Mr. Kavelman said many of the insiders were not in a position to know anything material, if a deal had been on the table. Also, he said some of these employees instruct their brokers to sell the stock automatically when it reaches a specific price threshold.
"I don't think there was a group of folks waiting around here saying 'Aha! There's a rumour out there that's driving this up, I'm going to sell this today.' I mean, I'm sure people liked that the price was higher, but many of them would have had orders in prior to that which would be price sensitive."

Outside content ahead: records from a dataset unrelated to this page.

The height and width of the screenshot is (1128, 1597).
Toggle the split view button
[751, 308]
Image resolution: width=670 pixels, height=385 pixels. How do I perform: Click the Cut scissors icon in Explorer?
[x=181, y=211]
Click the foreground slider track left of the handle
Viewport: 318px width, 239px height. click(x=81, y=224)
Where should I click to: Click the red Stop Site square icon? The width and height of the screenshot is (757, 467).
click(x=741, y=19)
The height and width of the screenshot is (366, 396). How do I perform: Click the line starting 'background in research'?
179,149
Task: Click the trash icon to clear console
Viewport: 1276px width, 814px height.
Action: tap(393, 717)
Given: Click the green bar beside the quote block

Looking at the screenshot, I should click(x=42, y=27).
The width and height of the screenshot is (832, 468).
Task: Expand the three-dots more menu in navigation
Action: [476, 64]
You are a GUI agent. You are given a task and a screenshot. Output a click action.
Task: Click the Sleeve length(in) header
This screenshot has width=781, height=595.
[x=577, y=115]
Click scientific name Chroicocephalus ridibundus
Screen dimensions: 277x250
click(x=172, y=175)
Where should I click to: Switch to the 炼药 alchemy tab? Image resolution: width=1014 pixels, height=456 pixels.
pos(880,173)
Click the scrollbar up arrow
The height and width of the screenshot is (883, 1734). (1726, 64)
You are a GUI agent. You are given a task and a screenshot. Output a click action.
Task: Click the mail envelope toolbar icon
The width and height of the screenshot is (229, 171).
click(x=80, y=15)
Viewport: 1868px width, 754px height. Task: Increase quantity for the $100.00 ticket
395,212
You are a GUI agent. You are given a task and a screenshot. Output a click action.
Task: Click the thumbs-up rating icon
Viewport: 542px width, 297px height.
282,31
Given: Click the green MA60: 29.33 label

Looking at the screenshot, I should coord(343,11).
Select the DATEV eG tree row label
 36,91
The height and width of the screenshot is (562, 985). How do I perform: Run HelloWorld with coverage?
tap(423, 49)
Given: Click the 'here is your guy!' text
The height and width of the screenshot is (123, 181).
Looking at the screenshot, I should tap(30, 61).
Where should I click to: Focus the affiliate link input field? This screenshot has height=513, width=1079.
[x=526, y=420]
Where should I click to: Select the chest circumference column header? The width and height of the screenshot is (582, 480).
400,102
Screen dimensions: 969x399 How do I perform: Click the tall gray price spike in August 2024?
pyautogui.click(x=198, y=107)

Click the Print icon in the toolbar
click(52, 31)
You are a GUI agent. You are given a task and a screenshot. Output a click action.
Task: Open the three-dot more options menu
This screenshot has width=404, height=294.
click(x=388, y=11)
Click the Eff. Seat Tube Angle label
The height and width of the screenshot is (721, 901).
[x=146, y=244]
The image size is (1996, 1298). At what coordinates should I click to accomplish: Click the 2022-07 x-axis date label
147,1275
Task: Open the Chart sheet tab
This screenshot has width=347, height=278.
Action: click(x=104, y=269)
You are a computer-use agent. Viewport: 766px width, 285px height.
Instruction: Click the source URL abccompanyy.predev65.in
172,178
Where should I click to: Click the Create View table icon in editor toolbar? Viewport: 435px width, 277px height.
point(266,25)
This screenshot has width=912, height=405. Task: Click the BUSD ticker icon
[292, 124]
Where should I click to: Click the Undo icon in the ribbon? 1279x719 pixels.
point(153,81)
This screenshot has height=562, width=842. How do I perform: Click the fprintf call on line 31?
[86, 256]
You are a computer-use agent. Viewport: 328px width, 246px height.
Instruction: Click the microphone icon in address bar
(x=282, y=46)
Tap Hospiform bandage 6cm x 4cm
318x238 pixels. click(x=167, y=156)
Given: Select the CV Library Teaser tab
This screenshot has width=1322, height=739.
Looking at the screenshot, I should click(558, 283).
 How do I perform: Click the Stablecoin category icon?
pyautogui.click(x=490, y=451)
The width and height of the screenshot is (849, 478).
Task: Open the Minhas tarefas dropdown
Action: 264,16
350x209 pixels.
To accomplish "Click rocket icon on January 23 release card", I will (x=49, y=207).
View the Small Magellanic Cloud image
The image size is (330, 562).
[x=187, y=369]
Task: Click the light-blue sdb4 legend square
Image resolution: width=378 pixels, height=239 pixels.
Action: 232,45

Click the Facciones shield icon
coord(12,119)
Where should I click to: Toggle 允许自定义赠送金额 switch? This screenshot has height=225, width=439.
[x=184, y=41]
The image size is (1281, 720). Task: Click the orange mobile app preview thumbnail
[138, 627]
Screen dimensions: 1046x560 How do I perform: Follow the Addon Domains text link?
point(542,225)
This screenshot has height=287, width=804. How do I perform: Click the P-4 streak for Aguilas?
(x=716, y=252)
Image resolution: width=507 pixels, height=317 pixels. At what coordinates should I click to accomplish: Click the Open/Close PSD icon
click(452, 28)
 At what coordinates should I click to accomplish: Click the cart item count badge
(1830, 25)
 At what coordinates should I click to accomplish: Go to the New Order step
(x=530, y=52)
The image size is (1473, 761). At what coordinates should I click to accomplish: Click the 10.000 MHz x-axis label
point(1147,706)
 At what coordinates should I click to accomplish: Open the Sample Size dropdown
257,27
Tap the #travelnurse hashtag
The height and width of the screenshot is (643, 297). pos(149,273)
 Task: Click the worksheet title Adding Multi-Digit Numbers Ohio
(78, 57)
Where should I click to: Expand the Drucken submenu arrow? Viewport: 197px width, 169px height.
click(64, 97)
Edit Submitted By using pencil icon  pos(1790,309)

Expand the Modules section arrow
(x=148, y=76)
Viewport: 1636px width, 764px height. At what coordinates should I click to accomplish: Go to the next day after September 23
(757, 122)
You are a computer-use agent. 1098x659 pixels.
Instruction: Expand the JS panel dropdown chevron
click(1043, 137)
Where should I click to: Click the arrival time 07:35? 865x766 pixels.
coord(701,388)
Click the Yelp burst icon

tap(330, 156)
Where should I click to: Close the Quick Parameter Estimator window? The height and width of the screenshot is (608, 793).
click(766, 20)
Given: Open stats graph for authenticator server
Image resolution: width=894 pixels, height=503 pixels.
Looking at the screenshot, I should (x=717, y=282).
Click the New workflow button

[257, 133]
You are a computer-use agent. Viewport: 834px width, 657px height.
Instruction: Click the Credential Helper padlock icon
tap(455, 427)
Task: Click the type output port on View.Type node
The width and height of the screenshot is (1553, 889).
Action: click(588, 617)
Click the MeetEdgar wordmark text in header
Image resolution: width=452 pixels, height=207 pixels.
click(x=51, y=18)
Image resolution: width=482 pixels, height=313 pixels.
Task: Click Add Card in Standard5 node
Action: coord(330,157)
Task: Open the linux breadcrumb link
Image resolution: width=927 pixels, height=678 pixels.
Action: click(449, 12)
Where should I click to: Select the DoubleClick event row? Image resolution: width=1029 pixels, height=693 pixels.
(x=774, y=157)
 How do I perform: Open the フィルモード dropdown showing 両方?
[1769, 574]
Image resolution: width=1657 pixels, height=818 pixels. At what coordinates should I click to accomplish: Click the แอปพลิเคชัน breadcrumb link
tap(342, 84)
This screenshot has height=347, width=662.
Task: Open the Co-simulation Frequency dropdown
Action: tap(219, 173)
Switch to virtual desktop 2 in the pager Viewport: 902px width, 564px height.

Officials from both Nasdaq and Market Regulation Services Inc. (RS), a Canadian markets watchdog, contacted RIM to inquire about the surging stock, but did not advise the company to clarify the situation with a public statement, Mr. Kavelman said. Rather, he said, the regulators told the company it could stick with its "no comment" policy for a few days to see whether the rumours dissipated on their own, which they eventually did.
Maureen Jensen, vice-president of market surveillance at RS, said the regulator does not comment on its communications with individual companies.
"There are always tough situations. You try to deal with them as best you can, and as responsibly as you can, according to the rules each time they come up, and it's a bit of a judgment call," Mr. Kavelman said.
As it turns out, the insiders would have been better off if they had held on to the shares a bit longer. The stock fell to $34.25 on Aug. 8, but has since been on an impressive run, backed by positive analyst recommendations. Yesterday, it closed at $40.10: higher than the peak it reached during the takeover rumours.
The problem with commenting on these rumours, according to Mr. Kavelman, is knowing where to draw the line. If a company selectively dismisses one rumour, yet declines to comment on another, the latter instance could be interpreted by the market that a deal is imminent.
That said, if a company declines to comment on a rumour that has seriously affected its stock, he agreed it might make sense for insiders to sit on the sidelines for a while until order is restored.
"I think that makes sense," he said. "It's a question of degree."